▶ **Selected excerpt**:
--

On the other point — I mean, I love you guys, you’re giving me lots of softballs.  Mutual assured destruction was never a strategy.  Our academic community has so much to be ashamed of in promoting the idea that once upon a time it was either nuclear war fighting or assured destruction.  It was counterforce or counter-value, which was never the case except from ‘47 to ‘50.  We’ve always targeted military forces and industrial assets.

Assured destruction was a McNamara rule of thumb that was used to cap U.S. nuclear forces. It had what, about 30 percent of the population and 50 percent of the industrial capacity, or some figure like that, right?  When the Russians had the capability to do the same thing to us, we then had mutual assured destruction.  But it was a description of a situation, not a strategy.

--

Text and item location listing:
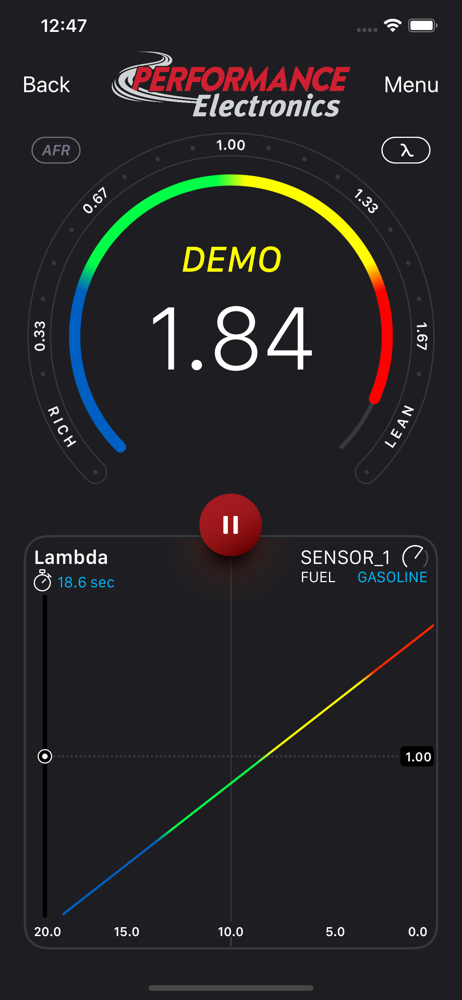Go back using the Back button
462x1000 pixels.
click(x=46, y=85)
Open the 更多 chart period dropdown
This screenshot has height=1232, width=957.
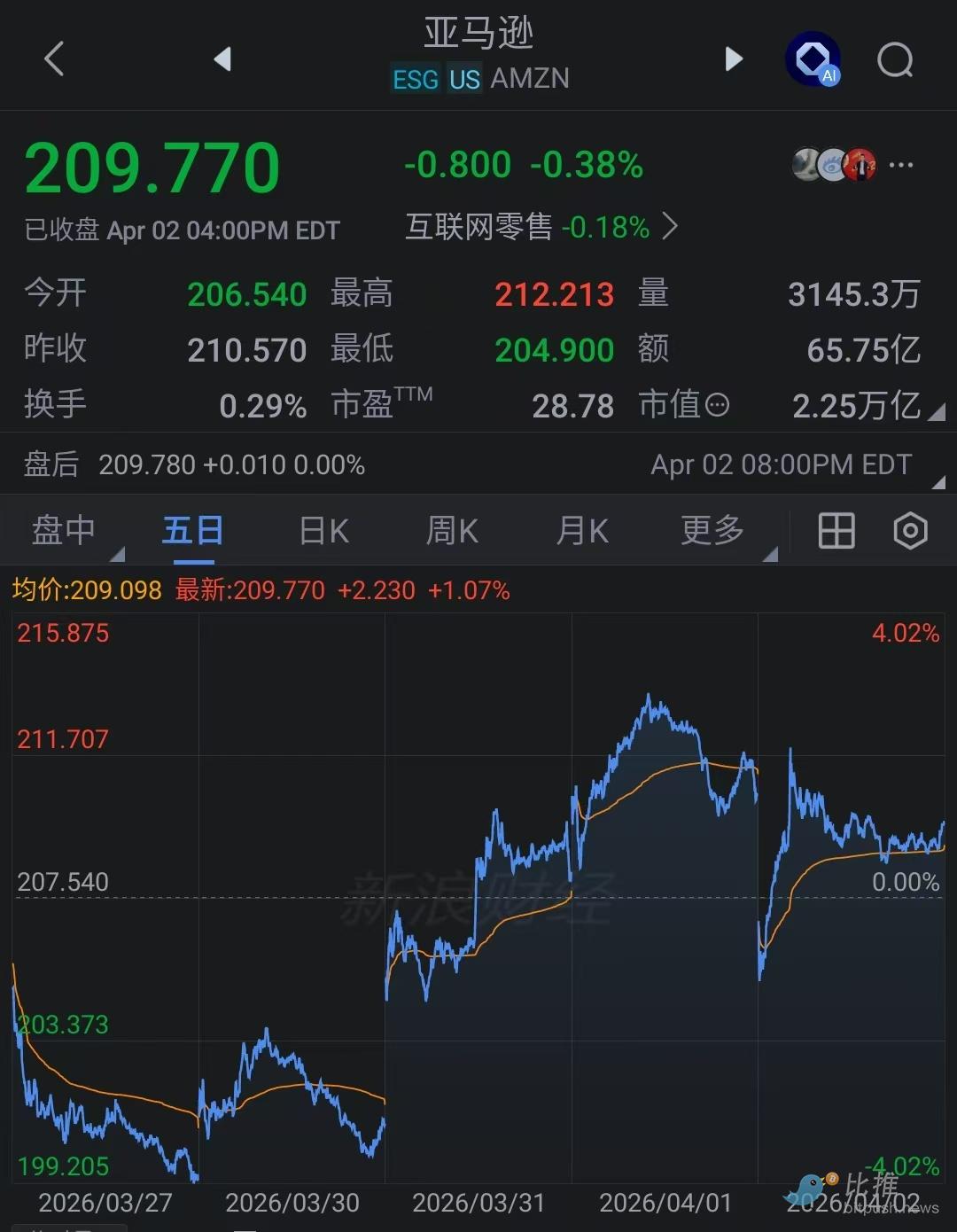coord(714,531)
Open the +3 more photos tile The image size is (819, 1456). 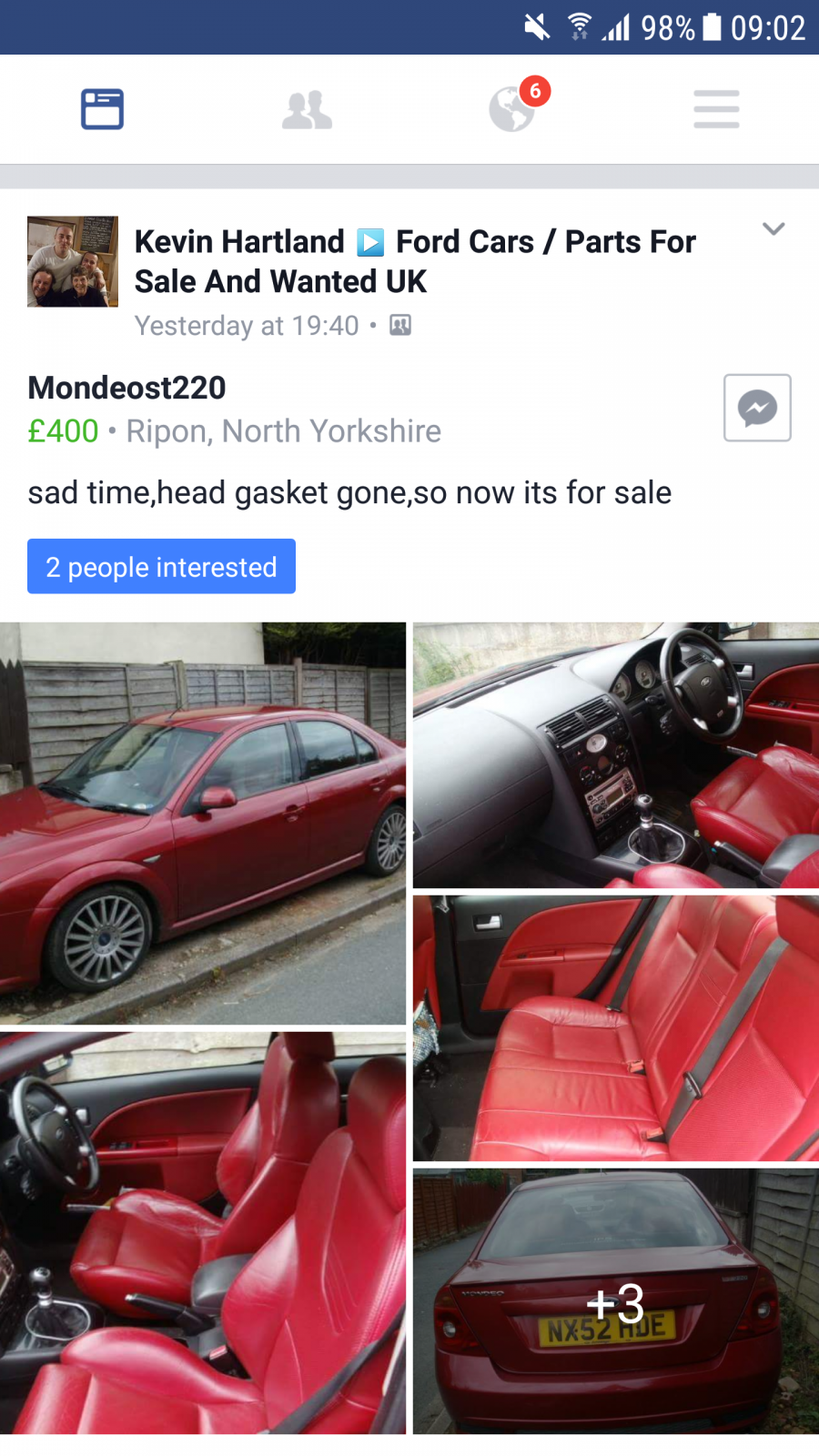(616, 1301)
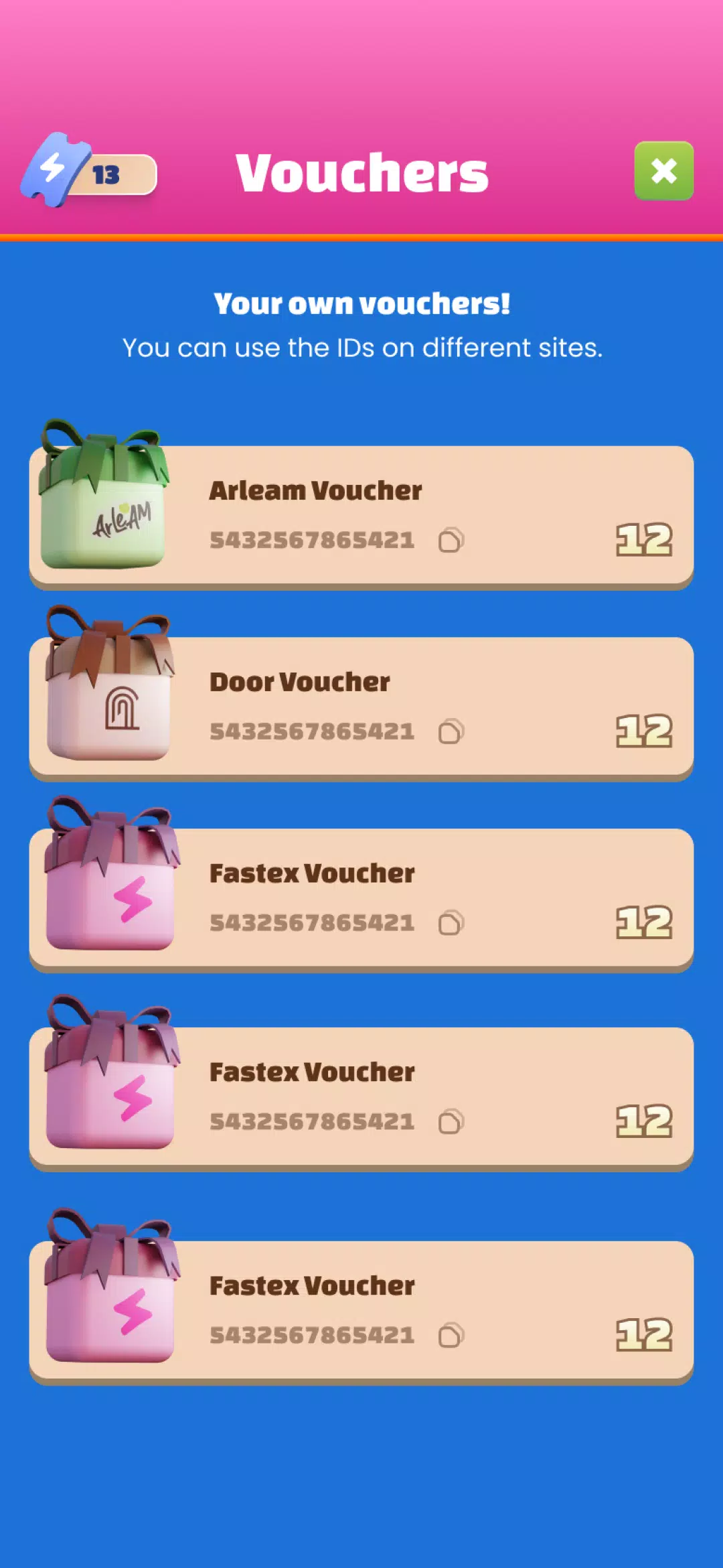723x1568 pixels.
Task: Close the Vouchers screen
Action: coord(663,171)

--

▶ **Work to complete**:
1 > Write out the passage from the remarks on mutual assured destruction, starting with "On the other" and going on through "not a strategy.".
2 > Answer these questions using the remarks on mutual assured destruction:
(a) During which years was the choice ever actually between counterforce and counter-value?
(b) What was McNamara's rule of thumb used to do?
(c) What has always been targeted?

▶ **Expected results**:
1 >
On the other point — I mean, I love you guys, you’re giving me lots of softballs.  Mutual assured destruction was never a strategy.  Our academic community has so much to be ashamed of in promoting the idea that once upon a time it was either nuclear war fighting or assured destruction.  It was counterforce or counter-value, which was never the case except from ‘47 to ‘50.  We’ve always targeted military forces and industrial assets.

Assured destruction was a McNamara rule of thumb that was used to cap U.S. nuclear forces. It had what, about 30 percent of the population and 50 percent of the industrial capacity, or some figure like that, right?  When the Russians had the capability to do the same thing to us, we then had mutual assured destruction.  But it was a description of a situation, not a strategy.

2 >
(a) From '47 to '50.
(b) To cap U.S. nuclear forces.
(c) Military forces and industrial assets.